#### Data in this exercise:

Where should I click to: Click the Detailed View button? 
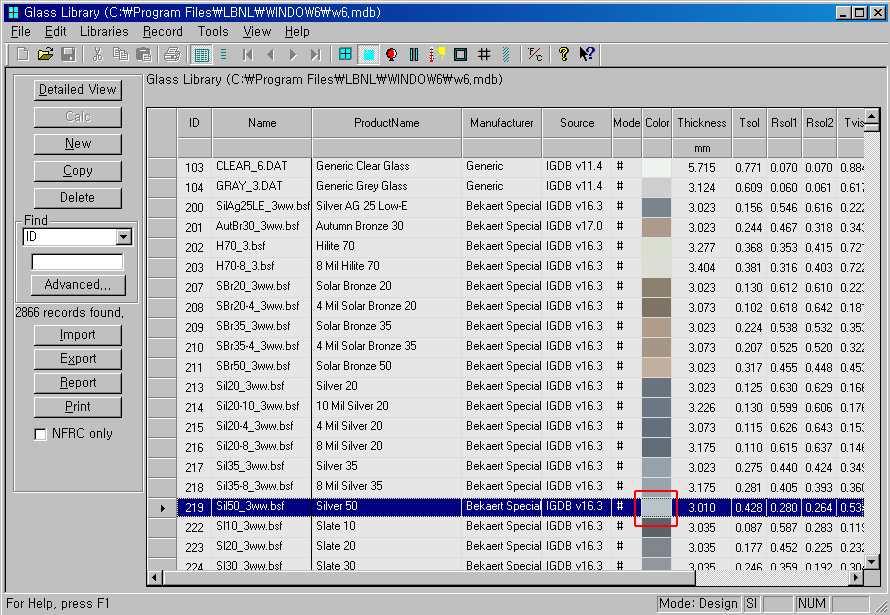click(77, 90)
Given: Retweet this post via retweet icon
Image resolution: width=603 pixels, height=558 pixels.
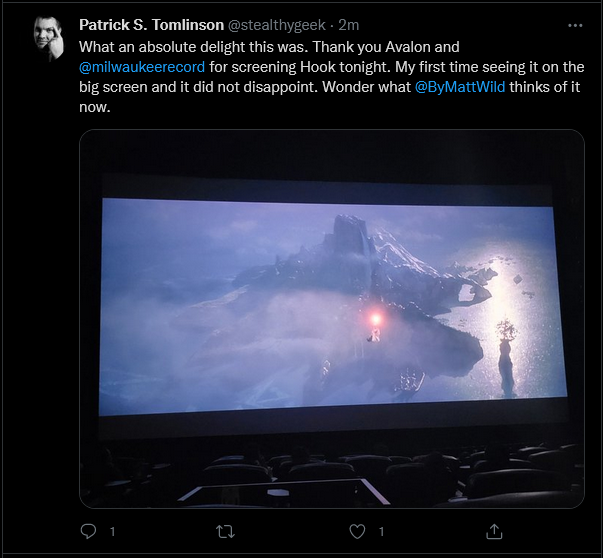Looking at the screenshot, I should pos(225,531).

#### Exercise:
Exactly the lines running from the one with "Image resolution: width=603" through the end of the listing above must be output, both ends included. No pictures belong in the output.

#### Task answer:
Image resolution: width=603 pixels, height=558 pixels.
Looking at the screenshot, I should pos(225,531).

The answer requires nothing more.